This is a landscape study of an Orkney croft , with the figure of the crofter, Mary Graham Sinclair, very much in the picture. The croft is West Aith , on the edge of a small loch, which almost every passing visitor stops to photograph or draw or paint. I have been filming this beautiful place since 1977, observing many of the human activities which alter and define how it looks. The croft is worked in the old style, and has unfenced fields, tethered animals, and flagstone roofs. Mechanised aids are brought in when appropriate, but much is done by one womans labour . The film is constructed so that the sequences are like a number of canvases.
The film is divided into seasons, starting with harvest – a hard-won harvest, as the black-and-white sequence suggests. Nevertheless, the oats look golden and beautiful when standing in stooks of sheaves. Then we look at some other winter stores, accompanied by Mary Sinclair talking about how people in Orkney used to grow much more. Winter is suggested by the glowing fire indoors and the ice on the loch; the day of spring ploughing is still rather bitter. We then see the sudden burst into summer, with flowers everywhere, and Mary Sinclair tells of the many birds nesting and hatching on her land. She inspects the nest of a swan at the lochside (telling how she gave the swan some help in the building of the nest).

______________________________

**ABOUT THIS TASK:**
State whether each of the following statements agrees with the description of the Orkney croft film, answering yes or no and quoting the words of the description that decide it: (a) The filming of the croft began in 1977. (b) The croft's fields are fenced. (c) The film's seasons begin with spring ploughing.

(Data items)
______________________________

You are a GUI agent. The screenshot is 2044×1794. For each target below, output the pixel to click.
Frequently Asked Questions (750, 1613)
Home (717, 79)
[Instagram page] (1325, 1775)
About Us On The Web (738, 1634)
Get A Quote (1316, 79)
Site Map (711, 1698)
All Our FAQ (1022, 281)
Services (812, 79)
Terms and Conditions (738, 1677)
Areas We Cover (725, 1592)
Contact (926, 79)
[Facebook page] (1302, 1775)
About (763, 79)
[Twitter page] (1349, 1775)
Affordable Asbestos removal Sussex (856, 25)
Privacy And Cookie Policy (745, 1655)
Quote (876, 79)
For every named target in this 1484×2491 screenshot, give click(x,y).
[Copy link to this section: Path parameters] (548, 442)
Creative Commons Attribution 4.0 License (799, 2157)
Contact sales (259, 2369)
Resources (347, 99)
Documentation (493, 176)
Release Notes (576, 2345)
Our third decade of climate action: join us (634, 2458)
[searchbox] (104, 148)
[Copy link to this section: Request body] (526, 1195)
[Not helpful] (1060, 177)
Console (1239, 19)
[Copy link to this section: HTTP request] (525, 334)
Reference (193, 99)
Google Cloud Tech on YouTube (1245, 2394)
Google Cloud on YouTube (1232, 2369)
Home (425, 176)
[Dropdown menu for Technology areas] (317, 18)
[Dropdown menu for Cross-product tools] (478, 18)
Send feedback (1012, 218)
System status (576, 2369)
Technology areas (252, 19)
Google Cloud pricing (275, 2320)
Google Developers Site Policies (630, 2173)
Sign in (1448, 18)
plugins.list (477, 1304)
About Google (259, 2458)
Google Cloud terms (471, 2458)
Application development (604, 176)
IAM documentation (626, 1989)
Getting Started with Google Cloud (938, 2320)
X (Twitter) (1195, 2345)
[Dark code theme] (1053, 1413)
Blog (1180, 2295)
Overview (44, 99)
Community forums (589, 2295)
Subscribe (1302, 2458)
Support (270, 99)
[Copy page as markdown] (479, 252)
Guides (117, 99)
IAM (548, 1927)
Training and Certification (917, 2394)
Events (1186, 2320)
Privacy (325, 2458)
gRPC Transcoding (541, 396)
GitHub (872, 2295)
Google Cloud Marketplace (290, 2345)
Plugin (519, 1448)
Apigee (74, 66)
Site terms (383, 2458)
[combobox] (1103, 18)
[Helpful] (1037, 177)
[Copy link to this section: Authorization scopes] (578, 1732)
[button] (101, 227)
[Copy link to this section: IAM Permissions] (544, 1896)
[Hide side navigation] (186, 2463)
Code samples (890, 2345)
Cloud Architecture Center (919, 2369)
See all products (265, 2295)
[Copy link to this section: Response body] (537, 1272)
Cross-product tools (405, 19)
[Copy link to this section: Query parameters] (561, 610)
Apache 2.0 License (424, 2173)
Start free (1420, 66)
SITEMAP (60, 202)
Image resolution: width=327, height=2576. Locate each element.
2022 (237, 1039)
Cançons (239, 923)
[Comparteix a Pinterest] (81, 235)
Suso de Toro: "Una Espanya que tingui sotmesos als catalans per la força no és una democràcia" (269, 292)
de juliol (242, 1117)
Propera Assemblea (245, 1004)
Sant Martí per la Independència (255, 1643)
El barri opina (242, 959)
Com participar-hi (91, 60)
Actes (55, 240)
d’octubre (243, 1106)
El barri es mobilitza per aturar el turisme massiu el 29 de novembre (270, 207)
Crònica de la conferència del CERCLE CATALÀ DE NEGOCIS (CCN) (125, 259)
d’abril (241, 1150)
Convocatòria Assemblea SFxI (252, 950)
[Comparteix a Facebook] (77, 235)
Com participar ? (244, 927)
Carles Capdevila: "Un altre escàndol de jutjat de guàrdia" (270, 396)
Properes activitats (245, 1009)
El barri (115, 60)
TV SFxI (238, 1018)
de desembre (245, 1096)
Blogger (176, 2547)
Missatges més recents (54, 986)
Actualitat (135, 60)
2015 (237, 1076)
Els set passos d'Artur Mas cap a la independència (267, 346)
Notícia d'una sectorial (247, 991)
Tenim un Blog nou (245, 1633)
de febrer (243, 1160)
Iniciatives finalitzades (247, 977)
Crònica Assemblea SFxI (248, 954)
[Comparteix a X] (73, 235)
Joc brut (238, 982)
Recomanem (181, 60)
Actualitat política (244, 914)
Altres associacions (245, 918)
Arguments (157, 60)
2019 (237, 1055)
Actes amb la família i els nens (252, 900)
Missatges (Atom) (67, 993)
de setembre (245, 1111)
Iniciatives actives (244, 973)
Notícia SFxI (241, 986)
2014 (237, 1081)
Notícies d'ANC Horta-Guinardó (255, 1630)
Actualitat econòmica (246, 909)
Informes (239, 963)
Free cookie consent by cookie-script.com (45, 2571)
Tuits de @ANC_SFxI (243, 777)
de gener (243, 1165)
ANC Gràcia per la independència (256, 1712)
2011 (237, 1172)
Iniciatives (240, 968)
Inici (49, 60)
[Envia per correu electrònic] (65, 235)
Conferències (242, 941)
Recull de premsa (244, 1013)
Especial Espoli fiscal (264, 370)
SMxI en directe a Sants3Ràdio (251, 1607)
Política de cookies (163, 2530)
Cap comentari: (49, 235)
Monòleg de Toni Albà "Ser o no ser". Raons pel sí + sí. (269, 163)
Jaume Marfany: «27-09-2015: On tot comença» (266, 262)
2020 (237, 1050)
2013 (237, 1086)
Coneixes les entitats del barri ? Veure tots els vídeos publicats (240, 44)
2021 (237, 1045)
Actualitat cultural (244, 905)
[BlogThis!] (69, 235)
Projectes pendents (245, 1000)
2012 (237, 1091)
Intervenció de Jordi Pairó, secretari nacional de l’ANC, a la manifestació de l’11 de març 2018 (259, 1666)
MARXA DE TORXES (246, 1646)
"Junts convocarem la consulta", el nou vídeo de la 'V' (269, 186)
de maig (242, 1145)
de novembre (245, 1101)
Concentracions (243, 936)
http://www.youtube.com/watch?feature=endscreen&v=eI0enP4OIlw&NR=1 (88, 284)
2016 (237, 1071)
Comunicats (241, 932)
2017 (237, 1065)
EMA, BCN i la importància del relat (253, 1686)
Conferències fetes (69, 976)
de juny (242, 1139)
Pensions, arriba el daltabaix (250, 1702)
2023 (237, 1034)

______________________________

**WRITTEN REPLY:**
(a) Yes: "I have been filming this beautiful place since 1977"
(b) No: "has unfenced fields"
(c) No: "starting with harvest"